BU АKŞАМ HİNDİSТАN’DА
Hz.Süleyman'ın sarayına kuşluk vakti saf bir adam telaşla girer. Nöbetçilere, hayati bir mesele için Hz.Süleyman'la görüşeceğini söyler ve hemen huzura alınır. Hz.Süleyman benzi sararmış, korkudan titreyen adama sorar:
- Hayrola ne var? Neden böyle korku içindesin? Derdin nedir? Söyle bana... Adam telaş içinde:
- Bu sabah karşıma Azrail çıktı. Bana hışımla baktı ve hemen uzaklaştı. Anladım ki, benim canımı almaya kararlı...
- Peki ne yapmamı istiyorsun? Adam yalvarır:
- Ey canlar koruyucusu, mazlumlar sığınağı Süleyman! Sen her şeye muktedirsin. Kurt, kuş, dağ, taş senin emrinde. Rüzgarına emret de beni buradan ta Hindistan'a iletsin. O zaman Azrail belki beni bulamaz. Böylece canımı kurtarmış olurum. Medet senden!
Hz. Süleyman, adamın haline acır. Rüzgarı çağırır ve: Bu adamı hemen al. Hindistan'a bırak! emrini verir. Rüzgar bu... Bir eser, bir kükrer. Adamı alır ve bir anda Hindistan'da uzak bir adaya götürür. Öğleye doğru Hz. Süleyman, divanı toplayarak gelenlerle görüşmeye başlar. Bir de ne görsün, Azrail de topluluğun içine karışmış, divanda oturmaktadır. Hemen yanına çağırır:
- Ey Azrail!
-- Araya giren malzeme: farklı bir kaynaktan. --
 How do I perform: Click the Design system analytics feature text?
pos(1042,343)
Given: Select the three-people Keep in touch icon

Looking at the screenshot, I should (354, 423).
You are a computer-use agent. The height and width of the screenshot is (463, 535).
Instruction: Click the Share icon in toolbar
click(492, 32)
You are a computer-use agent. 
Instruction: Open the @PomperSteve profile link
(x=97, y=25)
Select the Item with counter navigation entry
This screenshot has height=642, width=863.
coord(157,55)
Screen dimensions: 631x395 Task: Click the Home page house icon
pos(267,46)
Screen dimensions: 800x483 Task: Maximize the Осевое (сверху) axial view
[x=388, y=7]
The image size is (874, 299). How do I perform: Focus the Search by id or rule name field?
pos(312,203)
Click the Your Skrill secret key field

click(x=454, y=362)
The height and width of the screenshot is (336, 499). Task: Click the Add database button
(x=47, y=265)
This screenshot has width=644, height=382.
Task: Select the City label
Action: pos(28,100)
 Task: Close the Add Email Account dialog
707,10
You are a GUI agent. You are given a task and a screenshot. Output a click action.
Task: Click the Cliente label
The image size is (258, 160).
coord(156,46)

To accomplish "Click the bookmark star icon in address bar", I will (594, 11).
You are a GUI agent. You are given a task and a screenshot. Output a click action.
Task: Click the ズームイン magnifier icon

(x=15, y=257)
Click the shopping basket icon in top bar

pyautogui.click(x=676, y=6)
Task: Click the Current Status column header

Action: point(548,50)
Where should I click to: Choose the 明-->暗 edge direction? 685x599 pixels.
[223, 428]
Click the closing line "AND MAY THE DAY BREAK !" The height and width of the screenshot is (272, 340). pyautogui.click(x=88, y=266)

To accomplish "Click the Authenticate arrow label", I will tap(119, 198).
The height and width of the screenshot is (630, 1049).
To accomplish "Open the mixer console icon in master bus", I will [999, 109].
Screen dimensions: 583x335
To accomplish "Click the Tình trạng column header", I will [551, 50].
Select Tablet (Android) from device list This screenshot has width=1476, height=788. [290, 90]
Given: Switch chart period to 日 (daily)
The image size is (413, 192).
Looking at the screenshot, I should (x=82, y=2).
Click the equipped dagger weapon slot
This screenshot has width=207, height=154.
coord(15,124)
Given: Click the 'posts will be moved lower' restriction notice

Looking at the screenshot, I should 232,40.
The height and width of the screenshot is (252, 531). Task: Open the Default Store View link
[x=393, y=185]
Bugün kuşluk vakti o adama neden hışımla baktın? Neden o zavallıyı korkuttun? der. Azrail cevap verir:
- Ey dünyanın ulu sultanı! Ben, o adama öfkeyle, hışımla bakmadım. Hayretle baktım. O yanlış anladı. Vehme kapıldı. Onu burada görünce şaşırdım. Çünkü Allah bana emretmişti ki: Haydi git, bu akşam o adamın canını Hindistan'da al! Ben de bu adamın yüz kanadı olsa, bu akşam Hindistan'da olamaz. Bu nasıl iştir, diye hayretlere düştüm. İşte ona bakışımın sebebi bu idi.